Native grasses and race 4: “We collected samples from a single field with native grasses near our research centre at Lethbridge. Every one of the 19 isolates that we characterized from those native grasses was race 4,” Aboukhaddour says.

Race 4 does not produce any of the three known toxins and is considered non-pathogenic in the current race system. However, the North Dakota research group recently reported that race 4 can cause extensive necrosis on durum wheat. They think race 4 likely produces some not-yet-identified toxins to which durum is sensitive.

“Until now, people hadn’t considered race 4 to be important. In over 40 years of tan spot surveys in Canada, only one or two race 4 isolates had been collected because the surveys have always concentrated on bread wheats,” says Aboukhaddour.

“Since we now know race 4 is part of the fungus’s population in Canada, it would be wise to look at race 4 in Canada, especially in relation to durum.” She is planning to test race 4 on Canadian durum lines.

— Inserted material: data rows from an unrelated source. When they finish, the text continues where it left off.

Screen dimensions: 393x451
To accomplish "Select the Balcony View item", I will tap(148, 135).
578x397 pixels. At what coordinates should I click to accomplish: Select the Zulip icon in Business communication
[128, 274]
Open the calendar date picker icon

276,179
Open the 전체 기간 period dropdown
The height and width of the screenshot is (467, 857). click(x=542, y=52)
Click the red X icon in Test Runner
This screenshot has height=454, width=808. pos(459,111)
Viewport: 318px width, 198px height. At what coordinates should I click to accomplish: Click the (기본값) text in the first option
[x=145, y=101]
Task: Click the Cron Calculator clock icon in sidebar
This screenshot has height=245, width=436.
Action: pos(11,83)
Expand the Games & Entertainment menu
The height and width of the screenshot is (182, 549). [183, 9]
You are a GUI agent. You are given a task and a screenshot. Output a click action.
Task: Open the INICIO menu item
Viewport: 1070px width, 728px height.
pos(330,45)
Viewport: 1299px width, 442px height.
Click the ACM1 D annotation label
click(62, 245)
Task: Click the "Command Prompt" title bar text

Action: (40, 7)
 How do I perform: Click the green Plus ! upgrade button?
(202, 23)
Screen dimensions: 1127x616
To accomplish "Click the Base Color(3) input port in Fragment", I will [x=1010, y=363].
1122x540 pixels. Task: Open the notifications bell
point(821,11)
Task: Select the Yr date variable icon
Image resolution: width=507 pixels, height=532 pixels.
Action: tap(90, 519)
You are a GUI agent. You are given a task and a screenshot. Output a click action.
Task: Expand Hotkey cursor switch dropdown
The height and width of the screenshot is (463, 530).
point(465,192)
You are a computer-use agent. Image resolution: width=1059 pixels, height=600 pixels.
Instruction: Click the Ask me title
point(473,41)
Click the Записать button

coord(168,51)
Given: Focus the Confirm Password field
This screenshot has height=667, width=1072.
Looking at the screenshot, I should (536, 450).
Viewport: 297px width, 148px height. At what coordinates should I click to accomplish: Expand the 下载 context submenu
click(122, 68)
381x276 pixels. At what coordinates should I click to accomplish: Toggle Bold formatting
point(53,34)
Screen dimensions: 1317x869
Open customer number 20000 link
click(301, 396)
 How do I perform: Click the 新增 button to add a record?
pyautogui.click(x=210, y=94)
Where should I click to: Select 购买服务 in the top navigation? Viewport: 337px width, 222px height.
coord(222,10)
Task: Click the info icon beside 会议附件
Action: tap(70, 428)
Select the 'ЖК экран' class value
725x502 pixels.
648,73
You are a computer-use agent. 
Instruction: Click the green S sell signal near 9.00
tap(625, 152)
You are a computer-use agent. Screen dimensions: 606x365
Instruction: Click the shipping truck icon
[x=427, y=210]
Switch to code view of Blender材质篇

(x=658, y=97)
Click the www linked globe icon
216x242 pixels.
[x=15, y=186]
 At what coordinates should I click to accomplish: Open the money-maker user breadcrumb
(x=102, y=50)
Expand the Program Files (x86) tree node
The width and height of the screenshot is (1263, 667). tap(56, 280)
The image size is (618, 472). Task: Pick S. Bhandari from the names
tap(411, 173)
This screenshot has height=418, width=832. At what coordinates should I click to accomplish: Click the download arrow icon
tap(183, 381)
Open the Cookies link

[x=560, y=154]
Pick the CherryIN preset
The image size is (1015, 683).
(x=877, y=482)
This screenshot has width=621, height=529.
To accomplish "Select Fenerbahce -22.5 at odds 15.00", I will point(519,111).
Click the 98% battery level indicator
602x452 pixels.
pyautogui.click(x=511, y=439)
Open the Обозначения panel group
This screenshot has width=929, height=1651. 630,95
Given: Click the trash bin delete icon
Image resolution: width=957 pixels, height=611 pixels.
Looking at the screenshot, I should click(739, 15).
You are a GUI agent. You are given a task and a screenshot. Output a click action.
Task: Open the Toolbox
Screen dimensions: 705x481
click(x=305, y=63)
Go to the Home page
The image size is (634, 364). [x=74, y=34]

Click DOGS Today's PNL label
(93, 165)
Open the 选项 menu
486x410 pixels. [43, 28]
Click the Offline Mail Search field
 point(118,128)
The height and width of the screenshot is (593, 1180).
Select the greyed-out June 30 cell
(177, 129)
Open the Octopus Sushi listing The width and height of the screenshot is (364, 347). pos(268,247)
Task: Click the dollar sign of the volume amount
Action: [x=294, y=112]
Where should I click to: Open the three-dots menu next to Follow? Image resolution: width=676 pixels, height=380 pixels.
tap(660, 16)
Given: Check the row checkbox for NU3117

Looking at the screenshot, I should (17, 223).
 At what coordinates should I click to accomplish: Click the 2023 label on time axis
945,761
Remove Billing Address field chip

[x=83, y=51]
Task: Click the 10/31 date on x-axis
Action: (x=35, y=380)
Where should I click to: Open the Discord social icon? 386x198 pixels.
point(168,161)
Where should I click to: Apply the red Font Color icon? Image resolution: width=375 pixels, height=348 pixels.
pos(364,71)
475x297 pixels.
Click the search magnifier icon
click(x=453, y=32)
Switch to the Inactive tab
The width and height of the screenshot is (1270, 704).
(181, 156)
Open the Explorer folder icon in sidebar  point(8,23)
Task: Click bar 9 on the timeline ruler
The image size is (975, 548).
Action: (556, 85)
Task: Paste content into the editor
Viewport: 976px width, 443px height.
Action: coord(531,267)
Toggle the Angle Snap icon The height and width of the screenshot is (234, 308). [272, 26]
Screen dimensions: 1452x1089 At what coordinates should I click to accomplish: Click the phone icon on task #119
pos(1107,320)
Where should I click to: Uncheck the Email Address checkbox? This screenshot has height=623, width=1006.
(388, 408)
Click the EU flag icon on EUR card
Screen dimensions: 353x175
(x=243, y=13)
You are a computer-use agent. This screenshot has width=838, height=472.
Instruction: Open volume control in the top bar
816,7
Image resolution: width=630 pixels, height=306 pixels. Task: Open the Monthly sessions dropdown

Aboukhaddour’s study found that races 3 and 5 caused the expected chlorosis on winter wheat (a), but caused necrosis on durum (b). Photo courtesy of Reem Aboukhaddour.

New research areas opened up
Aboukhaddour is currently finishing up this project and preparing some papers on the results. As well, she is already working on some of the new research areas opened up by the project’s results.

As part of another leaf spot project, she is investigating durum’s necrotic reaction to race 3. She sees a couple of possible reasons for durum’s atypical response to this race.

“One possibility is that durum is more susceptible to ToxC – perhaps it has more ToxC receptors – and durum’s reaction to ToxC is exhibited as necrosis, which is a stronger reaction than the chlorosis we find in bread wheat,” she hypothesizes. “Or perhaps, in addition to ToxC, race 3 produces some necrosis-causing toxin(s) to which durum is susceptible.”

She hopes to purify the necrosis-causing factor in race 3 and identify the durum loci that interact with it. Finding the loci would be the first step in developing markers so breeders could screen durum lines for susceptibility or resistance to the toxin.

Benefits, synergies, advances
Aboukhaddour is sharing the project’s results with wheat scientists. “The breeders will now know which of their lines are susceptible and which are resistant to tan spot,” she says. That information is critical for developing the tan spot-resistant lines that western Canadian crop growers need.

The project’s findings regarding durum’s atypical responses to the different races and the presence of race 4 on native grasses are increasing our understanding of the pathogen on the Prairies and its interactions with different hosts.

These findings also align with other projects in Aboukhaddour’s lab at AAFC-Lethbridge, her collaborative projects with other researchers, and studies by the North Dakota group. “Having all these parallel projects on tan spot-host interactions makes the project’s findings stronger,” she says. “I was thrilled to see other researchers looking into the unique interactions between tan spot and durum because it gave me more confidence and hope to open more doors for collaboration with different groups with same interest.”

She adds, “When I started this project, I was challenging some preconceived thoughts about tan spot. But it was very important to take into account the growers’ observations about tan spot in durum and the already reported observations in the literature. We don’t have to be bound by our previous definitions and assumptions.”

By thinking beyond the traditional eight-race system, Aboukhaddour and others have been able to work towards a deeper understanding of tan spot. And that deeper understanding will further help scientists in targeting effective resistance in new cultivars.